UN Discusses Possible Return to Afghanistan

UN Wire
January 25, 1999

Afghans are coping with winter with little UN aid.

The head of the United Nations humanitarian aid programme for Afghanistan, Erick de Mul, been meeting senior Taliban officials in Kandahar to discuss the possible return of UN aid staff to the country.

All expatriate UN personnel were pulled out last August after the fatal shooting of an Italian UN military observer in Kabul and the killing of two Afghan UN staff in Jalalabad.

Mr de Mul, who has now returned to his base in Islamabad, said the senior Taleban spokesman, Wakil Ahmad Mutawakil, told him the Taliban also wants UN expatriate staff to return as soon as possible.

Security fears

The BBC's Kabul Correspondent, William Reeve, says the main stumbling block has been the question of security for foreign UN staff if and when they do return.
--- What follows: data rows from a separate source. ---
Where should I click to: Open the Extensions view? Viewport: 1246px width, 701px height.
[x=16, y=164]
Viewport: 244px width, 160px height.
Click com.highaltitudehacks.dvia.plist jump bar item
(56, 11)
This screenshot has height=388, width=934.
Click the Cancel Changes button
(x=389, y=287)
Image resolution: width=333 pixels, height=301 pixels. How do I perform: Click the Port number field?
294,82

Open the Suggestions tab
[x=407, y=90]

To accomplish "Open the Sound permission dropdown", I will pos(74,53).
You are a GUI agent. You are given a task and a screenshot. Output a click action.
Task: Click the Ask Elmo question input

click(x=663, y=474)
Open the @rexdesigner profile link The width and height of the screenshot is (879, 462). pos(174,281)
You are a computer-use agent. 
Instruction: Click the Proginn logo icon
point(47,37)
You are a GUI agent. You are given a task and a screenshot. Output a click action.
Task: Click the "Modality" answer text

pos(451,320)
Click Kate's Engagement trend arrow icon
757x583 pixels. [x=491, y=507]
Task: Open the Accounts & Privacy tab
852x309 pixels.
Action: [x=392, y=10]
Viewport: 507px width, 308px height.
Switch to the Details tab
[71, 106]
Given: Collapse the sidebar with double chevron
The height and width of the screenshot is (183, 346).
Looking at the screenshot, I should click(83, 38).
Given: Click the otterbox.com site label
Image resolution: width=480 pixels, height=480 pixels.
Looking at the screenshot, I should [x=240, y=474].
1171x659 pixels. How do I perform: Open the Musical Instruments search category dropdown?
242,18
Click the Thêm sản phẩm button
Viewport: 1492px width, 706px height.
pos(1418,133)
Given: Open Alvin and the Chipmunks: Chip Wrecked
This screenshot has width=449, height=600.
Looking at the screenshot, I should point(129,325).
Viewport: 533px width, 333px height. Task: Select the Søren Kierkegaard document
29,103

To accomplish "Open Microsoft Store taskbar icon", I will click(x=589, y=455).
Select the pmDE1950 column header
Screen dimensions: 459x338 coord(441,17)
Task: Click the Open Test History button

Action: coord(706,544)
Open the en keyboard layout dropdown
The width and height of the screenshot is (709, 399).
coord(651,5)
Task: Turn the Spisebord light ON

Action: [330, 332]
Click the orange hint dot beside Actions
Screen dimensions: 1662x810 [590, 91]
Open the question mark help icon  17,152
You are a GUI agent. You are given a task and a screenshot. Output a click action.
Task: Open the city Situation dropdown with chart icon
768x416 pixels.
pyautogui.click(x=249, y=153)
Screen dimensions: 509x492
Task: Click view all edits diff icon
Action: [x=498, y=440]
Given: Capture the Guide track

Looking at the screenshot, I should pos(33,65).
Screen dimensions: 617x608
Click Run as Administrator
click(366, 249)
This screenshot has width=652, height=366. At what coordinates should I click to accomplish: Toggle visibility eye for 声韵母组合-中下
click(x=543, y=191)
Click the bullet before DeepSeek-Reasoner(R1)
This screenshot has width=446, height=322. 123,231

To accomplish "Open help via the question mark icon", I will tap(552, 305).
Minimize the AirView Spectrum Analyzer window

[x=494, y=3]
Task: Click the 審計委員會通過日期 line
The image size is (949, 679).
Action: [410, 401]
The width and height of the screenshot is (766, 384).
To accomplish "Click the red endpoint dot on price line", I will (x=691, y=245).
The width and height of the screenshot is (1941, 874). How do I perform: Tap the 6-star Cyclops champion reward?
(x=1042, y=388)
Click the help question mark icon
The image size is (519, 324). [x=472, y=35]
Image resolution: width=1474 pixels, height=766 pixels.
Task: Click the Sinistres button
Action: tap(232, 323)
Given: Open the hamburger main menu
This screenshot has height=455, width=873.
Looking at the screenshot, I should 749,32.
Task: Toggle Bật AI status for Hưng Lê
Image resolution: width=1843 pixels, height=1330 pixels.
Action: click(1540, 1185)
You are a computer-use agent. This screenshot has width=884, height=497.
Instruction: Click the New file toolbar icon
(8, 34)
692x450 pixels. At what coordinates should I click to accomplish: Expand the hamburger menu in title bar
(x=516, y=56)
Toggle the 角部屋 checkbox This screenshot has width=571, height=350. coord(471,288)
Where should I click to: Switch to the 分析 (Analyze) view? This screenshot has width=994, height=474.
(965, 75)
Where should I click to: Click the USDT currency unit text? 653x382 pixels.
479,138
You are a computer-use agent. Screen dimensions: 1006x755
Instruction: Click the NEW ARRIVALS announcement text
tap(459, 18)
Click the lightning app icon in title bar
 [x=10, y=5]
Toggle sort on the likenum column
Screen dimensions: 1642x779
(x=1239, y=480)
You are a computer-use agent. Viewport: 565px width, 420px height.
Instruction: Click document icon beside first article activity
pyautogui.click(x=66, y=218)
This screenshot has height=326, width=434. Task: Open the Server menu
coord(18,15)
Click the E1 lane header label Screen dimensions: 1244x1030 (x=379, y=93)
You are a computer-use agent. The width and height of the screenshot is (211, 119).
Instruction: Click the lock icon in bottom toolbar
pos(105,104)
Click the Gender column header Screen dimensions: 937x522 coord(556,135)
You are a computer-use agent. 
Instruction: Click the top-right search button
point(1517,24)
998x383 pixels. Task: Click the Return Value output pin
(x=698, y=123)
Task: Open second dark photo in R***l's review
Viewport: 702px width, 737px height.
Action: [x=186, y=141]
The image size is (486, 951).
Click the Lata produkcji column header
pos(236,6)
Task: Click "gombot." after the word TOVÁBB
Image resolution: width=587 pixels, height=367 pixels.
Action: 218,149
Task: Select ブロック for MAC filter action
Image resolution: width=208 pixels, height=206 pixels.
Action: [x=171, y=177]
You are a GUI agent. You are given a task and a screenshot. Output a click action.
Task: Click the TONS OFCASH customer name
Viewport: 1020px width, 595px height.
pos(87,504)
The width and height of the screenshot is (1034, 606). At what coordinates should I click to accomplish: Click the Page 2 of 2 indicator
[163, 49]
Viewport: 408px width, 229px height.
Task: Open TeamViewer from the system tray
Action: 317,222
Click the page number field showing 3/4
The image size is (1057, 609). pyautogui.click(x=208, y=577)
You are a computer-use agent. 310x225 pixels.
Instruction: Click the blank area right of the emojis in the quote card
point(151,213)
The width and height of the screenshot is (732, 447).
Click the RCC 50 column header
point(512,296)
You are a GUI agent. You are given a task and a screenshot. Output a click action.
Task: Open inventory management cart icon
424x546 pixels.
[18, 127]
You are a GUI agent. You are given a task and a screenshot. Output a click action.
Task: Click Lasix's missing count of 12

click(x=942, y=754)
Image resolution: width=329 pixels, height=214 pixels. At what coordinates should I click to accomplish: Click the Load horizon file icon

The UN and the Taliban signed a security accord last year in which the Taliban promised to provide satisfactory reports on their investigations into the death of the Italian military observer, Colonel Calo, in August last year and the deaths of two Afghan UN employees in Jalalabad in July. The shooting came a day after a US cruise missile attack on a training camp in Afghanistan allegedly linked to dissident Saudi billionaire Osama bin Ladin. This issue has still not been been fully resolved.

Technical team to follow

But according to Mr de Mul, the Taliban has spoken to Colonel Calo's family, who are said not to want any retribution for his death. Under Islamic Sharia law, the Taliban therefore say they view the case is almost settled.

Mr de Mul said the Taliban insisted that no order for Colonel Calo's death came from the Taliban leadership.

He said that the UN will send a technical team next week to Kabul and also to Jalalabad to look into these cases with the Taliban.

For general security in the long term, Mr de Mul said the Taliban assured him there should be no problem and said they would nominate his five security liaison officers to deal with any issues as they arose.

During the rest of his talks in Kandahar, Mr de Mul said he had discussed the need for mutual respect of principles, both of the Taliban and the UN.

Once the UN technical team has visited Kabul and Jalalabad, a decision will then be made if and when UN expatriate staff do indeed come to Afghanistan to carry on their work.